→ **問題詳細**
「モービルCCU」に関する本文のうち、「そして、上尾中央病院に到着し」から「の準備時間の短縮につながる。」までを一字一句そのまま書き写してください。

→ **参照本文**
★ ★ ★ ★ ★
そして、上尾中央病院に到着してから検査や手術を始めるまでの時間を短縮できる点も大きい。「モービルCCU」の車内の医師と、上尾中央総合病院の医師、またはかかりつけ医と患者の情報を共有することで、準備時間を短縮できる。さらに、車内ではインフォームドコンセント(患者への十分な説明をした上での手術などの合意)を行える点もメリットだ。病院に到着してから行う必要がなくなり、これも病院到着後に検査や手術を始めるための準備時間の短縮につながる。
そして患者がいた連携医療機関にとっては、上尾中央総合病院から「モービルCCU」で循環器の専門医や看護師が駆けつけてくれることで、その連携医療機関の医師や看護師は最小限の中断で通常の診療に戻ることができる。ほかの患者への影響を最小限に抑えられるというわけだ。
★ ★ ★ ★ ★
→ **生データ**

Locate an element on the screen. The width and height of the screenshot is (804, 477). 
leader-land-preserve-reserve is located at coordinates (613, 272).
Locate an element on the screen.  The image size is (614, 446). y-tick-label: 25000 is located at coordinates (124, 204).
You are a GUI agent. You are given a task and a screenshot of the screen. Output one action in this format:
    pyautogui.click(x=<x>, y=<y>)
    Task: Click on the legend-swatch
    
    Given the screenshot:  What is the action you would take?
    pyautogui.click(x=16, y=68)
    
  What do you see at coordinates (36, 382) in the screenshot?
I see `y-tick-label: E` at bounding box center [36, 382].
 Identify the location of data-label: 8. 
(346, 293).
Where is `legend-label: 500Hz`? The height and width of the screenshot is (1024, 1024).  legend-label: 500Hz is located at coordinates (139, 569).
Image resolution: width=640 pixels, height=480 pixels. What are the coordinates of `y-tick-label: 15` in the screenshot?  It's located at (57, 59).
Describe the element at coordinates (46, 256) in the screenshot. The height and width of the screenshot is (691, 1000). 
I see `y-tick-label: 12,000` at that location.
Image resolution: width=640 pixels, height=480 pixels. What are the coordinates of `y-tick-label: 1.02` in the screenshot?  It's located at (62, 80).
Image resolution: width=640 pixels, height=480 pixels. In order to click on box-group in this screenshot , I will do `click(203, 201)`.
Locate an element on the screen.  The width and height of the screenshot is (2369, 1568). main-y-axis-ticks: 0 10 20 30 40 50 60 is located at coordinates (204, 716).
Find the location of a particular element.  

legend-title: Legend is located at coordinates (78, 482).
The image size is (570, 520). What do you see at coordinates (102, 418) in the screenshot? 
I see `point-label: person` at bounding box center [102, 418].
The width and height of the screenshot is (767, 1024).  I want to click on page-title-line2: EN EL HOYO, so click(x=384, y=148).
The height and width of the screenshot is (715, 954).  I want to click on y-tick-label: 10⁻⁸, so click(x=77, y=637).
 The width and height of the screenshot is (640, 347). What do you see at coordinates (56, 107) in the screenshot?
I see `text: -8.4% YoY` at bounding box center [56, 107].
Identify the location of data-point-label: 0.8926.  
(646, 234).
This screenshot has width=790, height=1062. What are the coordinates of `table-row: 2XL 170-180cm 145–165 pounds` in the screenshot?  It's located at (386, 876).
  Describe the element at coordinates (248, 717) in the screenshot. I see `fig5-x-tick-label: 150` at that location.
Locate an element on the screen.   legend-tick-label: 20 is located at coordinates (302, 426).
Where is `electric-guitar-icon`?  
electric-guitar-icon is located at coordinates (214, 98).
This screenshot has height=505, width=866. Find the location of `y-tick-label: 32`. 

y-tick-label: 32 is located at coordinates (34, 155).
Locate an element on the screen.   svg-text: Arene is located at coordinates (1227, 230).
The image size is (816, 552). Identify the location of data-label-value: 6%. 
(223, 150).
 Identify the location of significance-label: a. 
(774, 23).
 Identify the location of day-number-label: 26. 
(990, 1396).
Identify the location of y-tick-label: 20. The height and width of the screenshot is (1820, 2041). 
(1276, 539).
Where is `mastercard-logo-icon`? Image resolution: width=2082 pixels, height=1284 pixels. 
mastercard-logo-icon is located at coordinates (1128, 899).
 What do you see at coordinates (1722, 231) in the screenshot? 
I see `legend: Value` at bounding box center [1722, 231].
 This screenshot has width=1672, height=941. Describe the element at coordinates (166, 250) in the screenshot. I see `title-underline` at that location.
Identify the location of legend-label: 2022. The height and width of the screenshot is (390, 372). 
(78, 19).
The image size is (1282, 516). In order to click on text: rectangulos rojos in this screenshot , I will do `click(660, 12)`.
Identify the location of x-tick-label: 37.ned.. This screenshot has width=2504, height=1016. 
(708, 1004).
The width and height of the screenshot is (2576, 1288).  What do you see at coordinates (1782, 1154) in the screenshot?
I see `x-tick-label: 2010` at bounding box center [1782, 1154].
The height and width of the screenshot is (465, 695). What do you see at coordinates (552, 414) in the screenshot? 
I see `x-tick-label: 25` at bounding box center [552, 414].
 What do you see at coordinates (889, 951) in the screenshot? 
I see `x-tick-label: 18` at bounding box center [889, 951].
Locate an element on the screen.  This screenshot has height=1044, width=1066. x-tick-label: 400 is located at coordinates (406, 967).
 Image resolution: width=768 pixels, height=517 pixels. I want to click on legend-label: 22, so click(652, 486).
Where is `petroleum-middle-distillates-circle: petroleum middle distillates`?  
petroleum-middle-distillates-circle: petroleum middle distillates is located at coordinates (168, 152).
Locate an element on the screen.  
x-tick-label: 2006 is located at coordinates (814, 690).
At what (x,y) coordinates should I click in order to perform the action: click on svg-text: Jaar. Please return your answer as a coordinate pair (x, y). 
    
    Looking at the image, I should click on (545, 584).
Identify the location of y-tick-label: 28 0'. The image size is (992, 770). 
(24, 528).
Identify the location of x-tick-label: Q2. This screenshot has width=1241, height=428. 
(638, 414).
★ ★ ★ ★ ★
→ **最終解答**
そして、上尾中央病院に到着してから検査や手術を始めるまでの時間を短縮できる点も大きい。「モービルCCU」の車内の医師と、上尾中央総合病院の医師、またはかかりつけ医と患者の情報を共有することで、準備時間を短縮できる。さらに、車内ではインフォームドコンセント(患者への十分な説明をした上での手術などの合意)を行える点もメリットだ。病院に到着してから行う必要がなくなり、これも病院到着後に検査や手術を始めるための準備時間の短縮につながる。